(ASSIGNMENT) Scan the material for the word "green" and return every matching line.

(DATA FOR PROCESSING)
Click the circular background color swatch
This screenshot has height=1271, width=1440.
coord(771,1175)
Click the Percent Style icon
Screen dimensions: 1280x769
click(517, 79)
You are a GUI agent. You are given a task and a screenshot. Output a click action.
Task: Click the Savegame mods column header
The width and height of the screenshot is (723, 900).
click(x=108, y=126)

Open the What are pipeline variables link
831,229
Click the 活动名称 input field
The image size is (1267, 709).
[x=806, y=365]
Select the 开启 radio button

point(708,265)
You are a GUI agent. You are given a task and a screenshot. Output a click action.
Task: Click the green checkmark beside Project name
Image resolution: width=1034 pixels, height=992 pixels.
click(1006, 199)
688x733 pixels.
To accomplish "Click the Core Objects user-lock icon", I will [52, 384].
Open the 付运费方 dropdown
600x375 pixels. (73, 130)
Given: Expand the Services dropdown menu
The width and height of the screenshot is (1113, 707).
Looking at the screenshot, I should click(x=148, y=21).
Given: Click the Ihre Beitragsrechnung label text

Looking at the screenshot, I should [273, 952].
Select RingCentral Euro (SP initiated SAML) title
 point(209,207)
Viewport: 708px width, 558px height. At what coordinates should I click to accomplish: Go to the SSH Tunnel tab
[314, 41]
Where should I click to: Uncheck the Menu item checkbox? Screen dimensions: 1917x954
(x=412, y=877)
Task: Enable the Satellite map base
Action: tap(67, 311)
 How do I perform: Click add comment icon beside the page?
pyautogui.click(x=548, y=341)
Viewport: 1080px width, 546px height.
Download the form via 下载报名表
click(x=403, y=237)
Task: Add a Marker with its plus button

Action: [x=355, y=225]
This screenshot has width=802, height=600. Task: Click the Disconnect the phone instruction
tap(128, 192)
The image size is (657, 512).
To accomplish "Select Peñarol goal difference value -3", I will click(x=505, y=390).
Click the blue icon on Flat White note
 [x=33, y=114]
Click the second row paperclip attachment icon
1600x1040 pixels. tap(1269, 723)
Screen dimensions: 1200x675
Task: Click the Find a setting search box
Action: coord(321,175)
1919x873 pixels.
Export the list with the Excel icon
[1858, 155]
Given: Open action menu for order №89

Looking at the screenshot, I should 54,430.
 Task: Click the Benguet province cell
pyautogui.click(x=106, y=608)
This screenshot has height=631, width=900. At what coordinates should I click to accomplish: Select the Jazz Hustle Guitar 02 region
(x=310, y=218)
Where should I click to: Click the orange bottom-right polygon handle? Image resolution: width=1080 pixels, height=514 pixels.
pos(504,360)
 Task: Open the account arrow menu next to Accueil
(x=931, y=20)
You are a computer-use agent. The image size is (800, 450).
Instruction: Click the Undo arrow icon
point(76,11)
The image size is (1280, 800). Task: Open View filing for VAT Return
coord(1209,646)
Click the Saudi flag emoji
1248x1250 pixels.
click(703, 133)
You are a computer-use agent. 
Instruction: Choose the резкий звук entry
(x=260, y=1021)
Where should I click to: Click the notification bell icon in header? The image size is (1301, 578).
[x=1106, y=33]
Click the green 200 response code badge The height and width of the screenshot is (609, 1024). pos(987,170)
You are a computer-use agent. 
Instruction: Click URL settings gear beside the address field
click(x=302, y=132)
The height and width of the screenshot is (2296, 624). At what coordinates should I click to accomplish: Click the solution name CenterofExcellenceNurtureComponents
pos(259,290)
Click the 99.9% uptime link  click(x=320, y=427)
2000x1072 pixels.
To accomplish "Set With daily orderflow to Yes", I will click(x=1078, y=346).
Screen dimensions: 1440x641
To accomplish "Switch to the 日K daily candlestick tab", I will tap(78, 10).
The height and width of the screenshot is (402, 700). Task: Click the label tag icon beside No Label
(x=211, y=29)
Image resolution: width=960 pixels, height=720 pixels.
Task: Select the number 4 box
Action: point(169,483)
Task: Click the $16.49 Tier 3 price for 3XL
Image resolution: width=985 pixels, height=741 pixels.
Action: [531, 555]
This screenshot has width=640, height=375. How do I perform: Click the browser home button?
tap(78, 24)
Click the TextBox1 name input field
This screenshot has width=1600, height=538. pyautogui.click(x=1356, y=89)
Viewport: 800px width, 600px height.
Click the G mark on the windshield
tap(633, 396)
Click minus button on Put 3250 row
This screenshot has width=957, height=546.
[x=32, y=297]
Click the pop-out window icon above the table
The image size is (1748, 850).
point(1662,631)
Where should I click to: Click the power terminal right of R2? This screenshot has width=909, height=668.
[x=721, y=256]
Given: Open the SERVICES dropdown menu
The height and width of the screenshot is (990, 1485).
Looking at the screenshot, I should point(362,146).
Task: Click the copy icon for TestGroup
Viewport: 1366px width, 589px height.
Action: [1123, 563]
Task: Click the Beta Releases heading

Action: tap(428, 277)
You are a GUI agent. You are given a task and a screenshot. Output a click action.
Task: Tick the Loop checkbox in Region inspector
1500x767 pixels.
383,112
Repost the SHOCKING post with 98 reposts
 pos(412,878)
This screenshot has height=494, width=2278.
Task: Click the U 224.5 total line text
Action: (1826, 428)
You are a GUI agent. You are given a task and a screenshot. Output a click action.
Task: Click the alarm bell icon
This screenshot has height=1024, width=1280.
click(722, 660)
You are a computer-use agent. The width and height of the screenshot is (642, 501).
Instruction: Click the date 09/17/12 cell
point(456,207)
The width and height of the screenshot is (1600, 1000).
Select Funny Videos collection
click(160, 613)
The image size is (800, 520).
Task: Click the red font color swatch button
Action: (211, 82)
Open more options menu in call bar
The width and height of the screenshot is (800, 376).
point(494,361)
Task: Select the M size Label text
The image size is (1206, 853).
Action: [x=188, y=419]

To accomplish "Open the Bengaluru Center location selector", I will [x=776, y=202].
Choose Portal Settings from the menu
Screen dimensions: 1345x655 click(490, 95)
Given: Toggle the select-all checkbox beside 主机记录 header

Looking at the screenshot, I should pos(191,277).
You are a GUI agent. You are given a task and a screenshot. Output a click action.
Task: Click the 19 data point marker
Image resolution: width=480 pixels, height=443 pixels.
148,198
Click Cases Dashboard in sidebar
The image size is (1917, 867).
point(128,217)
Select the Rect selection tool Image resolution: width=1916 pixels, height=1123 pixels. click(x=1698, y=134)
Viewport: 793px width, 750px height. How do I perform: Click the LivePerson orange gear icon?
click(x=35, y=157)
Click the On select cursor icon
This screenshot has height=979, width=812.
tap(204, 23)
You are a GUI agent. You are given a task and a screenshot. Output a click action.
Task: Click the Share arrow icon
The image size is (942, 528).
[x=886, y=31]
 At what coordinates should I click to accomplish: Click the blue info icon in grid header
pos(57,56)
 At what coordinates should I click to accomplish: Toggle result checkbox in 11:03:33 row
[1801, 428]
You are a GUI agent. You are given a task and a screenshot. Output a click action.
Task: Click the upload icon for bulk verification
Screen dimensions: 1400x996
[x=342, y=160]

(ANSWER SPACE)
Task: Click the green checkmark beside Project name
Click the green 200 response code badge The height and width of the screenshot is (609, 1024). pos(987,170)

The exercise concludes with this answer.